The print was centered on the bottom of the barrel. Day saw an edge of it before he disassembled the rifle.
3) there is nothing on the metal barrel that would have created the two parallel lines.
I just posted something on the barrel that could account for the rectangular shape. The shape might have shifted a bit as the metal part was elevated relative to the rest of the barrel. Day was concentrating on where the print was.
The area circled on the right shows what I believe to be some pitting characteristic of the Carcano's barrel.
It doesn't seem characteristic of wood grain.
I believe that Detective Day was incorporating his lift from the TSBD into the tale they invented, and he was recalling what he thought was a palm print on the wooden stock when he saw it while checking the rifle for prints in the TSBD just minutes after he pulled it from beneath the pallet. He said the print was about three inches back from the forward end ( muzzle end) of the WOODEN stock. If he had found a print on the metal barrel he logically would have used the muzzle or the bayonet lug as a reference point.

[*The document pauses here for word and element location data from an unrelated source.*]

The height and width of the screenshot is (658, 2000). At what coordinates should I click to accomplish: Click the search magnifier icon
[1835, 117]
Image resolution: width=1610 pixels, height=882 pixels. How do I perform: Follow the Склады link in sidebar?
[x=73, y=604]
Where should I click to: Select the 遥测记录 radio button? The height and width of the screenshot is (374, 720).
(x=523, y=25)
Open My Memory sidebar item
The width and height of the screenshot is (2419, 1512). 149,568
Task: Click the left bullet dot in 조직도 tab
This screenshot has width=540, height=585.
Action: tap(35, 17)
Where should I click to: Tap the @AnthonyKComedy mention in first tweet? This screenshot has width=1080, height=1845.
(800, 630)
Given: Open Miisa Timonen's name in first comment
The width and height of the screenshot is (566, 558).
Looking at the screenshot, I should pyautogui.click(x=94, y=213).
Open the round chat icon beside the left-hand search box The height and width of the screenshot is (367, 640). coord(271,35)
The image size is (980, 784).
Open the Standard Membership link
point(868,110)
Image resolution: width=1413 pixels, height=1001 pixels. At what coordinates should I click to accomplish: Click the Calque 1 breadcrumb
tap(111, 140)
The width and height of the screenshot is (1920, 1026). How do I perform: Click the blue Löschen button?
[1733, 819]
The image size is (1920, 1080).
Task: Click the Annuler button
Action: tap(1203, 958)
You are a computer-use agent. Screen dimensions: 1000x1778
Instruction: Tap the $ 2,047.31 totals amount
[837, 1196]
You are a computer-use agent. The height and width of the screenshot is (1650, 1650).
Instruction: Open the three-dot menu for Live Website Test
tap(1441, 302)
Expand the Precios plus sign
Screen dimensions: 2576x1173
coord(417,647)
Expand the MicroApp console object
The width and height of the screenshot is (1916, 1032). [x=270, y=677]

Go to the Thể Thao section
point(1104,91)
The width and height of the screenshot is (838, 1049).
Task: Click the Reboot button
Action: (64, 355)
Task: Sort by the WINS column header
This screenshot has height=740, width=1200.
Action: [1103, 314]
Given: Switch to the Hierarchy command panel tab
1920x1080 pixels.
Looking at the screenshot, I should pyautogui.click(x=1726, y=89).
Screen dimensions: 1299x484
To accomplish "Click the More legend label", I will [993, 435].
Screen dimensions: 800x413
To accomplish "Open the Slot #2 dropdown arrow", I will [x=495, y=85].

I don't know about that. Day references "end of foregrip" in CE 637, which is a reference to the wooden fore-stock. Probably--as it was found assembled--the rifle would be entered as an exhibit fully-assembled. In most of the local cases he was called to testify about, that may have been a standard method of presenting the evidence. I see that in the modern age, guns are sometimes presented in court assembled but with a gun lock for safety. Probably to prevent a Trump supporter playing with it and blowing his foot off.